## TRECHO FORNECIDO
+++++

Entre setembro e dezembro de 2024, foram acompanhadas 1.206 audiências em dez cidades de seis estados (Acre, Bahia, Goiás, Minas Gerais, Paraná e São Paulo), cobrindo todas as regiões do país. O levantamento, feito em parceria com universidades e pesquisadores, indica que avanços normativos não se traduzem automaticamente em práticas adequadas, e que a efetivação desses marcos depende de maiores esforços de implementação por parte do poder público.

A análise dos dados mostra que o respeito aos direitos da pessoa custodiada foi 17,5% maior nas audiências presenciais. O índice levou em conta a condução da sessão pelo juiz, incluindo se ele explicitou o objetivo da audiência para a pessoa custodiada e o seu resultado, e se a alertou sobre o direito ao silêncio.

Apesar disso, a modalidade virtual segue predominante. Dados da plataforma Observa Custódia, desenvolvida pela APT, mostram que, em 2024, apenas 26% das audiências foram presenciais; outras 34% ocorreram por videoconferência, e 40% alternaram entre os dois formatos.

Além de mais frequentes, as sessões virtuais acontecem majoritariamente em locais inadequados: só 26% delas foram feitas a partir de uma sede judicial, como determina a Resolução nº 213/2015 do CNJ. O restante ocorreu dentro de lugares como delegacias, presídios e cadeias.

A presença física da defesa também é exceção: apenas 26,2% das pessoas custodiadas contaram com advogado ou defensor público ao seu lado nas audiências virtuais. Em 37,5% dos casos, elas ainda apareciam cercadas por policiais durante a sessão, o que inibe denúncias de agressões.

Quando o juiz está presente no mesmo ambiente da pessoa custodiada, sua condução da audiência é considerada 25,3% mais efetiva para investigar denúncias de violências, o que inclui registrar sinais visíveis de tortura e buscar testemunhas.

 

Violência policial

Do total analisado, 19,3% das pessoas relataram tortura, maus-tratos ou agressões. Salvador (35,3%) e Betim (31,4%) apresentaram as maiores taxas.

Apesar da gravidade, entre as 27 decisões que relaxaram prisões, apenas uma mencionou violência policial como justificativa, indicando que o Judiciário raramente considera esses relatos como fator suficiente para reconhecer a ilegalidade da prisão.

“As audiências de custódia constituem uma salvaguarda única e decisiva para identificar indícios de tortura e maus-tratos”, destaca Sylvia Dias, representante da APT no Brasil. “O fato de quase um quarto das pessoas detidas relatar agressões ou maus-tratos revela um cenário alarmante que exige medidas imediatas de apuração e, quando houver indícios de violência policial, o relaxamento da prisão. Contudo, a naturalização da violência policial e o descrédito da palavra da pessoa custodiada continuam prevalecendo”.

 

Raça e gênero

O estudo confirma o impacto do racismo institucional na rotina das audiências. Entre pessoas negras que denunciaram violência, 27,9% não tiveram qualquer encaminhamento judicial para apuração, contra 17,8% entre pessoas brancas. A diferença revela que os relatos de pessoas negras tiveram menor probabilidade de gerar respostas institucionais, mesmo quando as denúncias são formalizadas.

+++++

## MATERIAL
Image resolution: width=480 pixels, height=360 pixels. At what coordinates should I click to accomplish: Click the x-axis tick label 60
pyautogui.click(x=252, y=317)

+++++

## SOLICITAÇÃO
Dê continuidade ao texto sobre as audiências de custódia, começando logo após a última frase apresentada.

## RESULTADO DA TAREFA
Na análise de gênero, a pesquisa mostra que, mesmo quando mulheres têm filhos menores de 12 anos, hipótese que autoriza a substituição da prisão preventiva por domiciliar, segundo o Marco Legal da Primeira Infância, a taxa de encarceramento praticamente não muda: 28,9% entre mães e 29,3% entre as demais mulheres.

 

Medidas cautelares

O levantamento confirma uma tendência já apontada pelo IDDD em 2019, no estudo “O Fim da Liberdade”, então o maior diagnóstico nacional sobre audiências de custódia, com mais de 2,7 mil sessões monitoradas. Naquele momento, a organização já havia identificado que a aplicação de medidas cautelares vinha se tornando uma prática quase automática nos casos em que a liberdade era concedida.

A pesquisa atual mostra que esse cenário persiste. Entre as audiências decorrentes de prisão em flagrante, 52% resultaram em liberdade provisória acompanhada de uma ou mais cautelares. As mais frequentes são: comparecimento periódico em juízo (83,1%), proibição de deixar a comarca (51,7%), restrição de acesso a determinados locais (27,8%), monitoração eletrônica (20,7%) e recolhimento domiciliar noturno e nos dias de folga (18,9%).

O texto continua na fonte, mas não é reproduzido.